- **Problem to solve**
Only lines that contain the word "ending" belong in the answer; copy them from the records below.

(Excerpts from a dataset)
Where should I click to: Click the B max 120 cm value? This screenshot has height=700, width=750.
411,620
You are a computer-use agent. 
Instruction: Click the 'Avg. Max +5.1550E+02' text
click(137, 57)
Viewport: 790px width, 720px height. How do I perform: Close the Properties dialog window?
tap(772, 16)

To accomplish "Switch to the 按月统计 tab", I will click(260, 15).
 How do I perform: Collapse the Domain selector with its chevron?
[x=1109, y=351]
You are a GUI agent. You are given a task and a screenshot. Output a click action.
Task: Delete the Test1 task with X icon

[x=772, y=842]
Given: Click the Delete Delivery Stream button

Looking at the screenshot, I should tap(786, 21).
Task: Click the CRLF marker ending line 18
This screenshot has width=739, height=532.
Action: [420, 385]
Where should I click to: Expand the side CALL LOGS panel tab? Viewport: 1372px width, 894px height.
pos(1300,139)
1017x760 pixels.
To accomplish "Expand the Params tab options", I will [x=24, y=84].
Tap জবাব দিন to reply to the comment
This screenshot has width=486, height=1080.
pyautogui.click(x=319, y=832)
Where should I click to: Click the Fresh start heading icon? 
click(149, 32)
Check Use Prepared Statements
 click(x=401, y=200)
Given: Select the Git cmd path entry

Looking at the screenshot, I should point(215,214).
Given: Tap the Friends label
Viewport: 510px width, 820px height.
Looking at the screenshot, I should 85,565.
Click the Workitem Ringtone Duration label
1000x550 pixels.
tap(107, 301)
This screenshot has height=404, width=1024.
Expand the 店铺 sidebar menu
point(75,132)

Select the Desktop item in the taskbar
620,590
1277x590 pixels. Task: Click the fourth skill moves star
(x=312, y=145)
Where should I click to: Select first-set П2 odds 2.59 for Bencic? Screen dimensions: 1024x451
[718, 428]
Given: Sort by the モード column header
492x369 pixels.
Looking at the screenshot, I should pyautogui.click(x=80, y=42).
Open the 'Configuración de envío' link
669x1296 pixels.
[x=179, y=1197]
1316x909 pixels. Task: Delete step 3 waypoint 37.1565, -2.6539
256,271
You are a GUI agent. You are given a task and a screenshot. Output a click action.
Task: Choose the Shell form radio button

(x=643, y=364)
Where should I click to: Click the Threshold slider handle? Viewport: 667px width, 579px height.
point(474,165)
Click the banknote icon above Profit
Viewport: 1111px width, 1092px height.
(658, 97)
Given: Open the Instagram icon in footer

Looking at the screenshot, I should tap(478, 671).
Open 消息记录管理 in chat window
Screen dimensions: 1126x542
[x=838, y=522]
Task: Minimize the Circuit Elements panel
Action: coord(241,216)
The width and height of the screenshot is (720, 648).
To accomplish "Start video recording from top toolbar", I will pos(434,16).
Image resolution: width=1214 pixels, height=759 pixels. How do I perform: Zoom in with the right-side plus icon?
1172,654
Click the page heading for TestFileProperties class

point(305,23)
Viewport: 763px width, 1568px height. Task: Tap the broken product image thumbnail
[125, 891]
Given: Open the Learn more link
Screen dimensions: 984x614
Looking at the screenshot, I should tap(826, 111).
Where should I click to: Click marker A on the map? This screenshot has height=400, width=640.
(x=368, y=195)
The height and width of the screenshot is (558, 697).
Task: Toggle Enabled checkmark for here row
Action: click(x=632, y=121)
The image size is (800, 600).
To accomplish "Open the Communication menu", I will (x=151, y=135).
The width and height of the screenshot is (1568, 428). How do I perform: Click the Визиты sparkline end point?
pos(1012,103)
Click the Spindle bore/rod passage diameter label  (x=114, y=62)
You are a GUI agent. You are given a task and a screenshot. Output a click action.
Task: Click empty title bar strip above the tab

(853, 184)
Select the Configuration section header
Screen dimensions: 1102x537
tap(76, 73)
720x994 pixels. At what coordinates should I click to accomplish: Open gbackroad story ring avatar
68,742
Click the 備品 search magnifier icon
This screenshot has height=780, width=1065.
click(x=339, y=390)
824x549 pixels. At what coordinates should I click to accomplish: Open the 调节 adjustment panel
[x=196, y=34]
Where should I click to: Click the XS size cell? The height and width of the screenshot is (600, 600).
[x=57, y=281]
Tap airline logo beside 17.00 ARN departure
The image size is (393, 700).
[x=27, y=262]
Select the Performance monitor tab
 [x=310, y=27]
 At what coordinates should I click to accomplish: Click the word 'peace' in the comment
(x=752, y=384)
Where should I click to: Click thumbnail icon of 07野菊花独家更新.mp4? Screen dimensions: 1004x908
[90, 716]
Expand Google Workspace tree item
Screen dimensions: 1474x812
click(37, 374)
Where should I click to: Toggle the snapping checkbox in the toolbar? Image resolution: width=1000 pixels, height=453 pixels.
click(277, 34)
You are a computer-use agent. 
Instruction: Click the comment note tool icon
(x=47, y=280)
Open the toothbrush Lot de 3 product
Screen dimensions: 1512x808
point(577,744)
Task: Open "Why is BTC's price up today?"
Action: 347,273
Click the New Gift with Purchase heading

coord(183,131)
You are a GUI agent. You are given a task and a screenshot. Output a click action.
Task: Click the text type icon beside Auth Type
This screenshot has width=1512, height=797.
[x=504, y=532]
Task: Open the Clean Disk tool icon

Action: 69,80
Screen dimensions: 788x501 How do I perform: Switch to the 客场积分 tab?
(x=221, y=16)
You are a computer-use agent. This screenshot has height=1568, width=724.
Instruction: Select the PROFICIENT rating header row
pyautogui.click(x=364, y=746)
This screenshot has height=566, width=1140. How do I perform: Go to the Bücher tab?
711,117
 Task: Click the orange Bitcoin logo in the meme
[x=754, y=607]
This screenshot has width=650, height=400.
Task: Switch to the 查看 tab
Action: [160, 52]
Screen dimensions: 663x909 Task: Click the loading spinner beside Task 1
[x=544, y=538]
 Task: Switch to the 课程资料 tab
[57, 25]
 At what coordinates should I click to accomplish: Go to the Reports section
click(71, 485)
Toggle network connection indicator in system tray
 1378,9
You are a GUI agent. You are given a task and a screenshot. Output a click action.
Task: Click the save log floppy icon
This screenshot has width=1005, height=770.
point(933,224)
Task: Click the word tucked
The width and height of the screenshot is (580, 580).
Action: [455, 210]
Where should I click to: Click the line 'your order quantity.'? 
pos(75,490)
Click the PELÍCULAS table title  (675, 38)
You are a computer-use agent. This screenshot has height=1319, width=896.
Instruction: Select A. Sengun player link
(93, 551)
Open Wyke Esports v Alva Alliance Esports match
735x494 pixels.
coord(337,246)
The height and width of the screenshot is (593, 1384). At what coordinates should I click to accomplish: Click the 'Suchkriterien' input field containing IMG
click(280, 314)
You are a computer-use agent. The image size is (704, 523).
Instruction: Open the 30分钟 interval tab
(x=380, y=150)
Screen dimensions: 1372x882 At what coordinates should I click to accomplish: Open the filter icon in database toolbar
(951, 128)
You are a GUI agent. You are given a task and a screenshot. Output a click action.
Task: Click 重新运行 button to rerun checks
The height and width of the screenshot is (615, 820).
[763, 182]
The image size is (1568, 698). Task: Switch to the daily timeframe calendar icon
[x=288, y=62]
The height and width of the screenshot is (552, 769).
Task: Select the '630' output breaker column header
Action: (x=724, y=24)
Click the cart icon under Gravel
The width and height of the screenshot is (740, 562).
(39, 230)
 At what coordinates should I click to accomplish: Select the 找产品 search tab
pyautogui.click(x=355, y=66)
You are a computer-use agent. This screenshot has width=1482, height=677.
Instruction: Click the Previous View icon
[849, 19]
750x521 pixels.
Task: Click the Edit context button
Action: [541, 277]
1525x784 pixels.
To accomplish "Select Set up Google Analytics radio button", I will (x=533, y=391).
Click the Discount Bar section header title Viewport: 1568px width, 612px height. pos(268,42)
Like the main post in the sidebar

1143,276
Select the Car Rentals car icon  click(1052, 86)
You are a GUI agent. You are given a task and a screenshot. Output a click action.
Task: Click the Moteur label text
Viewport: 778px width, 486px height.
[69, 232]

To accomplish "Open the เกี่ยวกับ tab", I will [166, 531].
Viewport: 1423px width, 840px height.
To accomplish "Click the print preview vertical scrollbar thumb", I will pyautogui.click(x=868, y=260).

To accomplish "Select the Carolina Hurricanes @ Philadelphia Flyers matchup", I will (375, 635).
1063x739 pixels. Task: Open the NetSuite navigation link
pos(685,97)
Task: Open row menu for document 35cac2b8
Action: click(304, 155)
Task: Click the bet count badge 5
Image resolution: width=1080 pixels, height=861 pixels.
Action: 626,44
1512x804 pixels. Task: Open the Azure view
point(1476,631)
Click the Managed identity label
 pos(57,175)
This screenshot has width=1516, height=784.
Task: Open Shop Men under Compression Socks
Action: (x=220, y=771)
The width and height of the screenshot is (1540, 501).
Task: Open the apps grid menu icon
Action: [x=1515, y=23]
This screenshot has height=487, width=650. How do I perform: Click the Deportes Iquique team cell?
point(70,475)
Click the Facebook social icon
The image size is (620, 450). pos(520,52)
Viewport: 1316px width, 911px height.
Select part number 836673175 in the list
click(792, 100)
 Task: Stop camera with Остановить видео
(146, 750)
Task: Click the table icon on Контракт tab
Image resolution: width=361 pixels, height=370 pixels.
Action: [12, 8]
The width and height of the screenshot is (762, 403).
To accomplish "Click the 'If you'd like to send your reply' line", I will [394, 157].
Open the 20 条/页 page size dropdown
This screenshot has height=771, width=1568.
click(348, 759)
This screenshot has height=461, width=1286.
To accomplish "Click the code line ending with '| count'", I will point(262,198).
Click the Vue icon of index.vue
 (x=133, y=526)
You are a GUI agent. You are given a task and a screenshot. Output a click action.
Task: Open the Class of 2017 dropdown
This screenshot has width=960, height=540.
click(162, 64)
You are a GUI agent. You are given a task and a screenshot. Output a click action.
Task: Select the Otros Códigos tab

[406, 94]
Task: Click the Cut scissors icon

- **Response**
Task: Click the CRLF marker ending line 18
To accomplish "Click the code line ending with '| count'", I will point(262,198).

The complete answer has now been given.